# Katawa Shoujo (Disability Girls)



## Faun (Jan 7, 2012)

*katawa-shoujo.com/res/logo-over.png
Katawa Shoujo is a bishoujo-style visual novel set in the fictional Yamaku High School for disabled children, located somewhere in modern Japan. Hisao Nakai, a normal boy living a normal life, has his life turned upside down when a congenital heart defect forces him to move to a new school after a long hospitalization. Despite his difficulties, Hisao is able to find friends—and perhaps love, if he plays his cards right. There are five main paths corresponding to the 5 main female characters, each path following the storyline pertaining to that character.

So, who are the characters involved in this drama?

*Hisao Nakai* (The protagnoist)
*www.katawa-shoujo.com/res/char/char_hisao.pngTroubled over his months-long stay at the hospital after his heart almost gave out and trying to adjust to his new surroundings, he is trying hard to find his place in world. After being thrown into a new beginning, the chaotic circumstances have forced Hisao to rethink his apathetic disposition, especially regarding things like life, friendship and future.

*Emi Ibarazaki*
*www.katawa-shoujo.com/res/char/char_emi.png Despite being left with legs amputated below the knee, Emi is perhaps one of the most cheery, happy-go-lucky girls on the entire globe, let alone the school. Not one to be left in despair even after the accident that claimed her legs, Emi views her disability more as a blessing, her prosthetic legs having brought her to the heights of her ability on the track team rather than becoming a permanent obstacle.
━━━━
→ **REQUIRED ACTION 1**
In the Katawa Shoujo post, what forces Hisao Nakai to move to a new school?
→ **REQUIRED ACTION 2**
Please quote the Katawa Shoujo post from "## Faun (Jan" up to and including "to that character.".
→ **REQUIRED ACTION 3**
Write a continuation of the Katawa Shoujo post, picking up after its final sentence.

(Collection entries)
━━━━
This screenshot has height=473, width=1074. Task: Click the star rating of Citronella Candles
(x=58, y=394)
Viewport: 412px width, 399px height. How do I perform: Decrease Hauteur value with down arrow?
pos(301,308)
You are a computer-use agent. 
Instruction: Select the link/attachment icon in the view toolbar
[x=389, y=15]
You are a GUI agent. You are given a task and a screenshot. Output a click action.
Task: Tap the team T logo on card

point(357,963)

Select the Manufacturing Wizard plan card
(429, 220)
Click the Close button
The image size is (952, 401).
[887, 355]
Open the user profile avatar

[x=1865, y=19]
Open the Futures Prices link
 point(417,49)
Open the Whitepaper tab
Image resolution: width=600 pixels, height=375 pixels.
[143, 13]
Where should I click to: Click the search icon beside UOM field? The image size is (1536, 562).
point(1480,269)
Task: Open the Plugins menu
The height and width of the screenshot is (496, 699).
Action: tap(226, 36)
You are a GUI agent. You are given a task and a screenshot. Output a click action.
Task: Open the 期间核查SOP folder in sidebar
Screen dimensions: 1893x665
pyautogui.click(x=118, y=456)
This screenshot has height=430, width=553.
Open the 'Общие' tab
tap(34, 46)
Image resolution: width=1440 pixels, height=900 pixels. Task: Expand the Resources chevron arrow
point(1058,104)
━━━━
→ **TASK ANSWER 1**
A congenital heart defect, after a long hospitalization.

→ **TASK ANSWER 2**
## Faun (Jan 7, 2012)

*katawa-shoujo.com/res/logo-over.png
Katawa Shoujo is a bishoujo-style visual novel set in the fictional Yamaku High School for disabled children, located somewhere in modern Japan. Hisao Nakai, a normal boy living a normal life, has his life turned upside down when a congenital heart defect forces him to move to a new school after a long hospitalization. Despite his difficulties, Hisao is able to find friends—and perhaps love, if he plays his cards right. There are five main paths corresponding to the 5 main female characters, each path following the storyline pertaining to that character.

→ **TASK ANSWER 3**
*Hanako Ikezawa*
*www.katawa-shoujo.com/res/char/char_hanako.png At a young age, Hanako had a traumatic experience that left her life in shambles. Her father died when their home burned down in an accident, which also disfigured Hanako herself permanently. She is reclusive to the extreme, shunning from all other people to the point of actually panicking from any social contact. Her only trusted friend is Lilly, who has taken Hanako under her wing ever since the two were introduced to each other. 

*Lilly Satou*
*www.katawa-shoujo.com/res/char/char_lilly.png Blind since birth, Lilly is caring, responsible and friendly - the perfect foil to Hanako, her best friend, whom she shares an almost mother-daughter relationship with, in addition to her free time often being spent drinking tea alongside her companion. In class she is a diligent student, with her sense of confidence serving her well in her role as class representative of class 3-2.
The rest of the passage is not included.